When it comes to upgrading an invitation to a work of art, we’ve already shared our love for personalized painterly touches here. But don’t forget that packaging matters, too. After all, first impressions count and, for invitations and letters, the envelope makes the first impression.
Which is why we’re excited to introduce Magnolia Postage’s Vashti Davies, who specializes in beautifully curated postage. Check out her work, which features vintage stamps, in the slideshow above and learn how she stumbled on this niche career in our interview with Davies below.
The inspiration behind Magnolia Postage…
When I was in the process of planning my wedding I had run across a few images of vintage postage used on wedding invitations and thought it was a gorgeous way to convey the theme and feel of our event. My thinking was: If we’re going to pay a lot for calligraphy to dress up the envelope, why stop short when you have the option to include an extra personal touch? We did custom envelopes for each of our guests based on our relationship with them, their background, interests, location, etc., and when all was said and done I had a huge stamp surplus (which has since continued to grow at an alarming rate). I had so much fun doing ours, and got so much positive feedback from guests about how touched they were by the gesture (one of our guests framed their envelope), that I decided it would be a fun business to start up.
My stamp fascination comes from…
I’m guessing the original discovery was a Pinterest find #pinterestproblems… but I would say that I am not your standard “stamp collector,” though I have certainly come to appreciate the incredible amount of detail that artists have managed to fit into a square of paper. Philatelic history is actually incredibly fascinating once you dive in. All of the stamps we use are U.S. vintage stamps that have been released by the U.S. Postal Service over time, and then lovingly collected, cared for and re-sold by stamp collectors (who are, by the way, incredibly nice and interesting people).
Generally speaking, I just think it’s neat to include a limited piece of history for special invitations and greetings — we regularly use stamps from the Thirties, Forties and Fifties, and we are looking forward to putting together vintage Christmas and holiday card sets like we did last year. Paper is back in a big way.
When I say “curated postage,” I mean…
We regularly work with clients to help them put together a set of vintage stamps that complements either a general theme, location, color scheme or set of interests (botanicals, blues, greens, pinks, cities, etc.).

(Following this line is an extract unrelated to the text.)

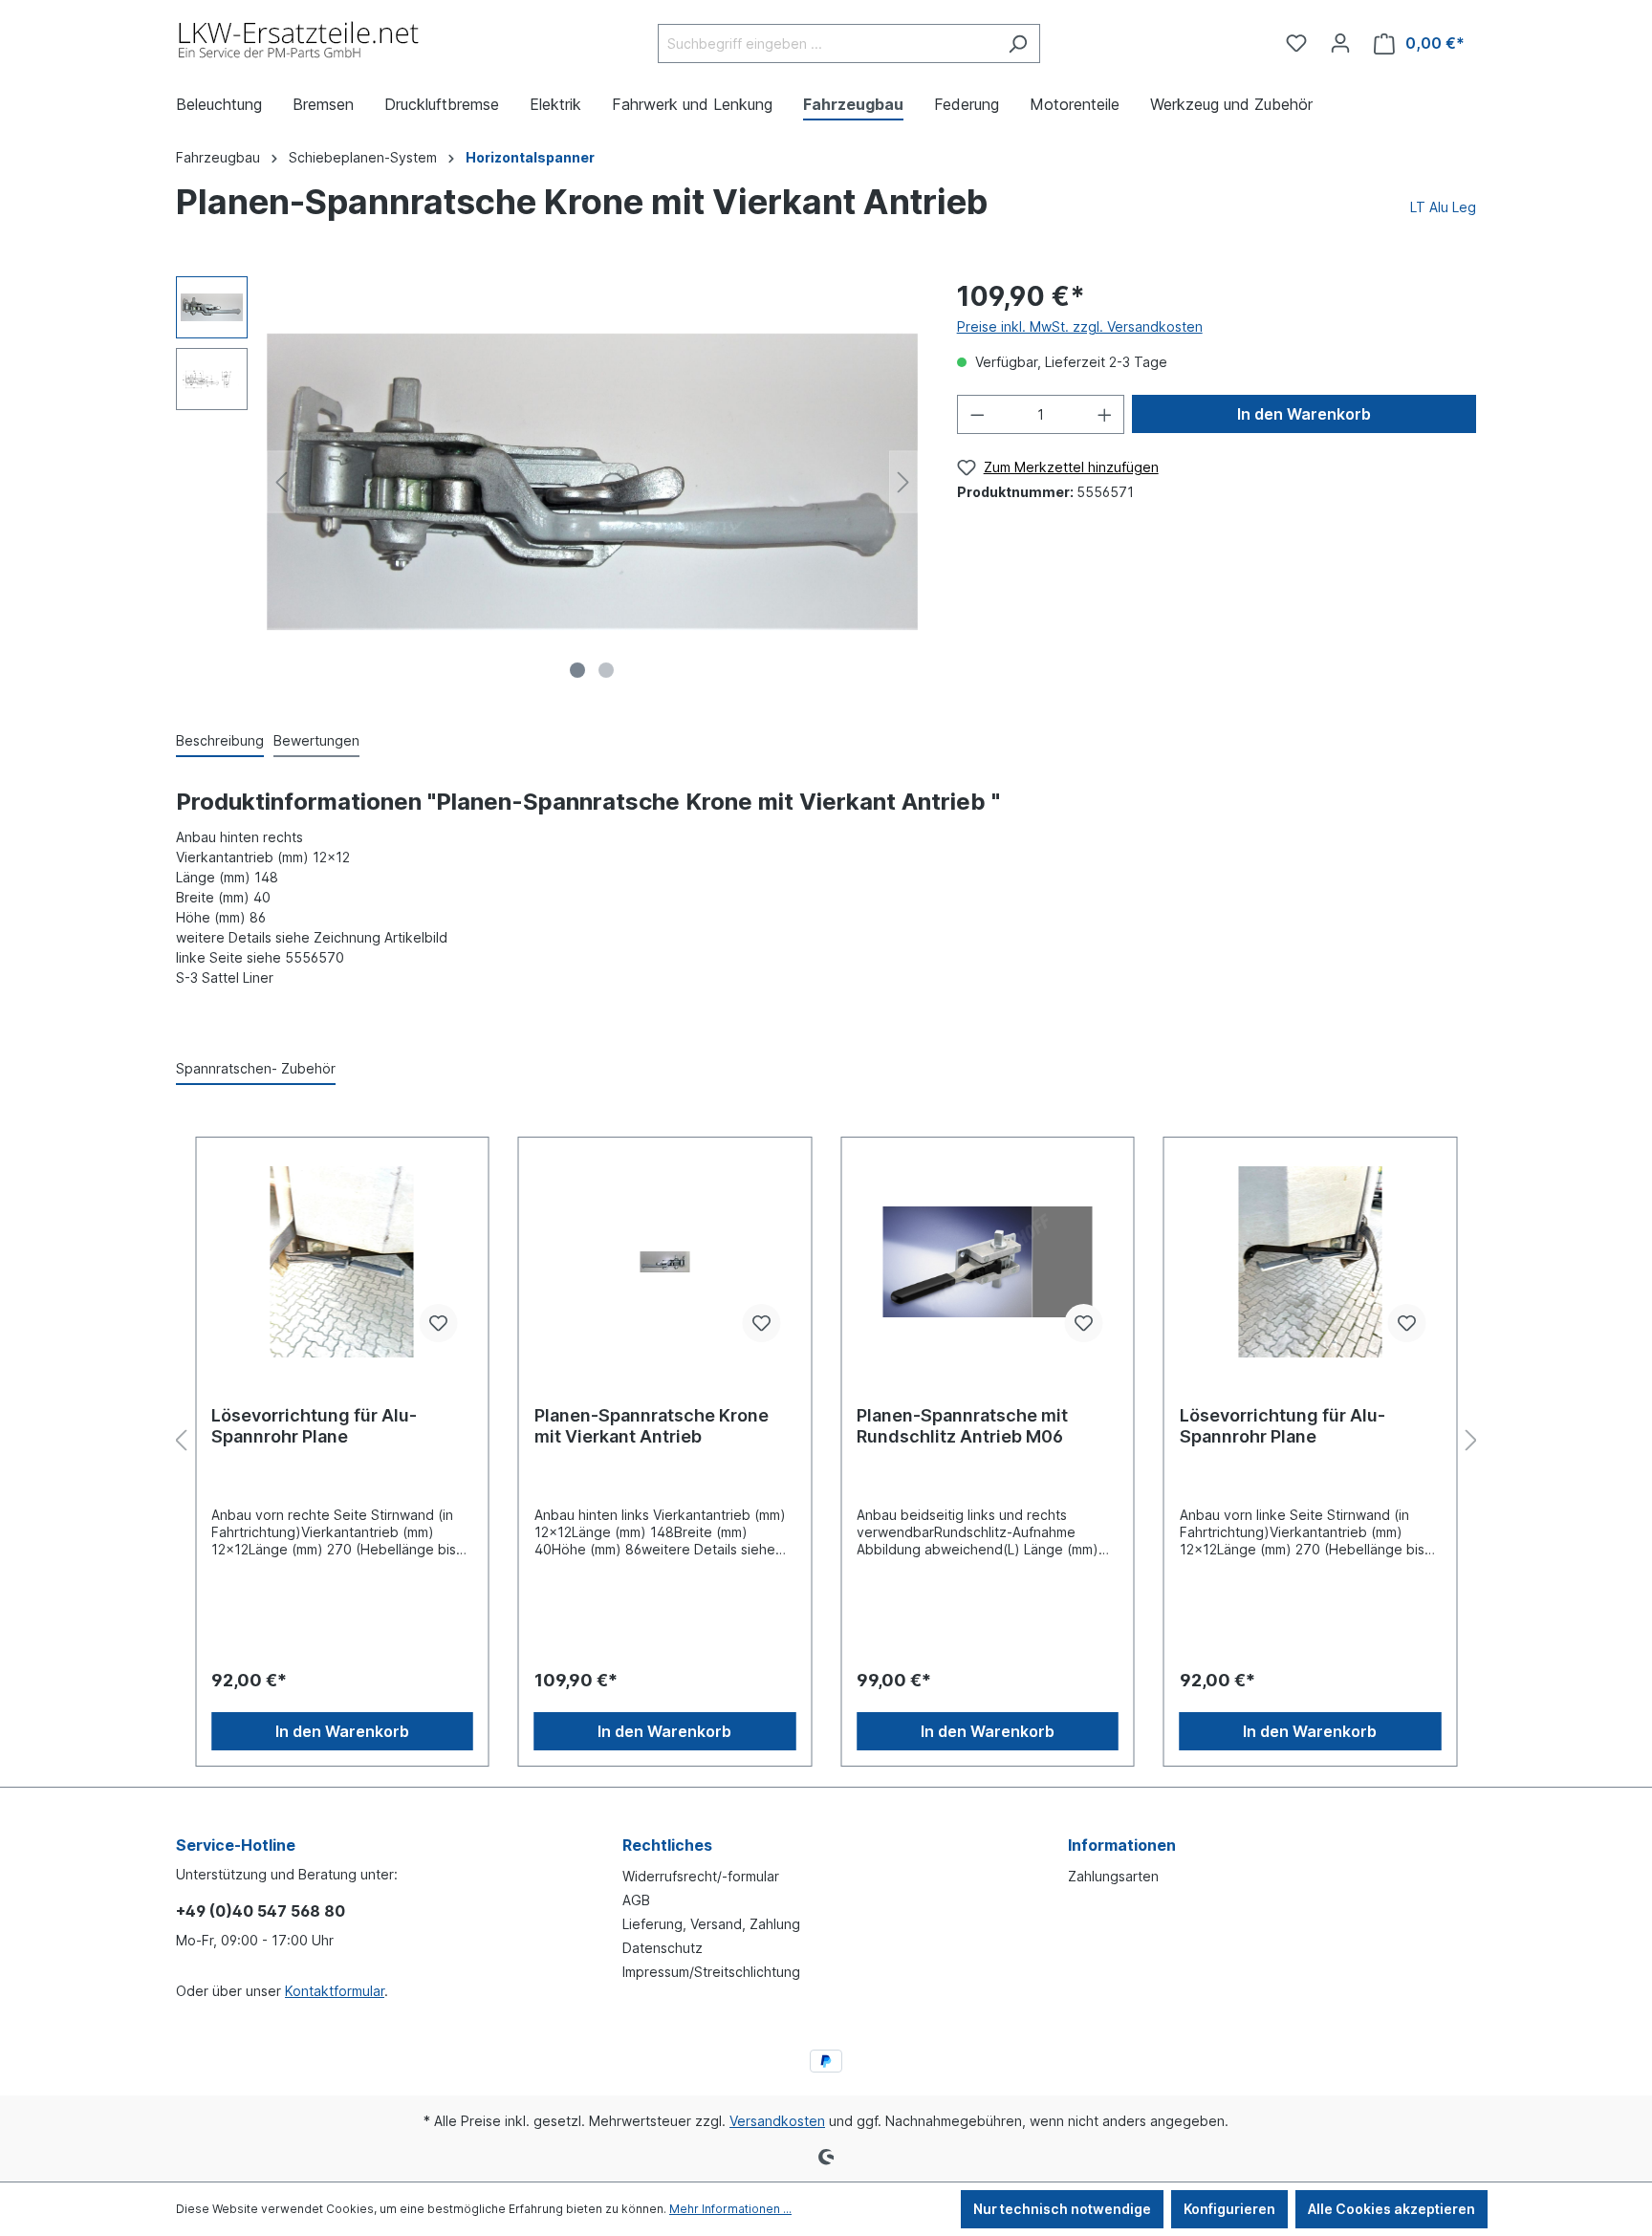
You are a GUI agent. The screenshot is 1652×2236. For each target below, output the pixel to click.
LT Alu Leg (1443, 207)
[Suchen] (1017, 43)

We are obviously limited by what the U.S. Postal Service has released over the years, something we regularly have to remind clients — “No, there aren’t university stamps (for the most part) or stamps featuring many international cities” — and also by the fact that you need a certain amount of postage on an envelope for it to be mailed, so it’s a constant puzzle working to get the right amount of postage on an envelope that looks good combined, and also gets the envelope through the mail.
The most memorable request received…
I’d say that most of our jobs are pretty tame — we’ve done a TON of wedding suites, standard correspondence sets, lots of Christmas and holiday cards, as well as some gorgeous baby announcements.
We’re currently working with a bride to do a set of Mexico-themed postage for an elopement later this year and we are prominently featuring a stamp that is widely considered by some to be the USPS’ biggest failure as some people find it borderline offensive: “Alcoholism – You can beat it.” Obviously you need to know your audience, but in fairness, USPS released the stamp.
And my favorite stamp ever…
I would be lying if I said that was an easy question to answer — there are some really gorgeous stamps out there (it might sound cheesy, but whatever, there are). I have two favorites from the same set of four eight-cent stamps that were released in 1971 to raise awareness around Wildlife Conservation. My two favorites feature an alligator, and the other a rainbow trout. The colors are incredibly rich in person, and the design is ridiculously detailed when you consider that the stamp is less than two inches wide.